▶ **ASSIGNMENT**:
Without any alteration, retype the records that appear below.

Segment Start: EXTRACTED ENTRIES

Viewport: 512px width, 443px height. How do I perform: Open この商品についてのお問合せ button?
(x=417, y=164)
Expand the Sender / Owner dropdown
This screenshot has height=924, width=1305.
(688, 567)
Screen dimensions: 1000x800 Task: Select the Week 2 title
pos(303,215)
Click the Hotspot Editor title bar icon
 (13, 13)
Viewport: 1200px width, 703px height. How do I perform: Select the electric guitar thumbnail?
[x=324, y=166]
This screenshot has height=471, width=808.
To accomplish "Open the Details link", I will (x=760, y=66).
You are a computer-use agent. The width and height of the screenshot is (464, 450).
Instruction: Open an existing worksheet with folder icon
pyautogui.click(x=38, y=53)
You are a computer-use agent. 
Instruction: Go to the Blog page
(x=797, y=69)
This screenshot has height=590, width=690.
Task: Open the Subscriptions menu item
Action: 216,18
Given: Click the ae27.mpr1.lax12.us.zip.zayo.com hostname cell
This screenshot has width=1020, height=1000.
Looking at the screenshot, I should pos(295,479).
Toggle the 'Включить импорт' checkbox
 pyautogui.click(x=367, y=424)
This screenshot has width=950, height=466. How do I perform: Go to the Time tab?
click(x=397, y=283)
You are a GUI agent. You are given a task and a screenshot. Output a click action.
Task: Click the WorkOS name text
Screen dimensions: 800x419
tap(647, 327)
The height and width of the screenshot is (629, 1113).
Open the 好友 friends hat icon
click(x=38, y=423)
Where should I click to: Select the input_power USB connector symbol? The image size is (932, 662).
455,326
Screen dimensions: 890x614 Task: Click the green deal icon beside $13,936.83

Segment End: EXTRACTED ENTRIES

▶ **EXERCISE RESPONSE**:
Viewport: 512px width, 443px height. How do I perform: Open この商品についてのお問合せ button?
(x=417, y=164)
Expand the Sender / Owner dropdown
This screenshot has height=924, width=1305.
(688, 567)
Screen dimensions: 1000x800 Task: Select the Week 2 title
pos(303,215)
Click the Hotspot Editor title bar icon
 (13, 13)
Viewport: 1200px width, 703px height. How do I perform: Select the electric guitar thumbnail?
[x=324, y=166]
This screenshot has height=471, width=808.
To accomplish "Open the Details link", I will (x=760, y=66).
You are a computer-use agent. The width and height of the screenshot is (464, 450).
Instruction: Open an existing worksheet with folder icon
pyautogui.click(x=38, y=53)
You are a computer-use agent. 
Instruction: Go to the Blog page
(x=797, y=69)
This screenshot has height=590, width=690.
Task: Open the Subscriptions menu item
Action: 216,18
Given: Click the ae27.mpr1.lax12.us.zip.zayo.com hostname cell
This screenshot has width=1020, height=1000.
Looking at the screenshot, I should pos(295,479).
Toggle the 'Включить импорт' checkbox
 pyautogui.click(x=367, y=424)
This screenshot has width=950, height=466. How do I perform: Go to the Time tab?
click(x=397, y=283)
You are a GUI agent. You are given a task and a screenshot. Output a click action.
Task: Click the WorkOS name text
Screen dimensions: 800x419
tap(647, 327)
The height and width of the screenshot is (629, 1113).
Open the 好友 friends hat icon
click(x=38, y=423)
Where should I click to: Select the input_power USB connector symbol? The image size is (932, 662).
455,326
Screen dimensions: 890x614 Task: Click the green deal icon beside $13,936.83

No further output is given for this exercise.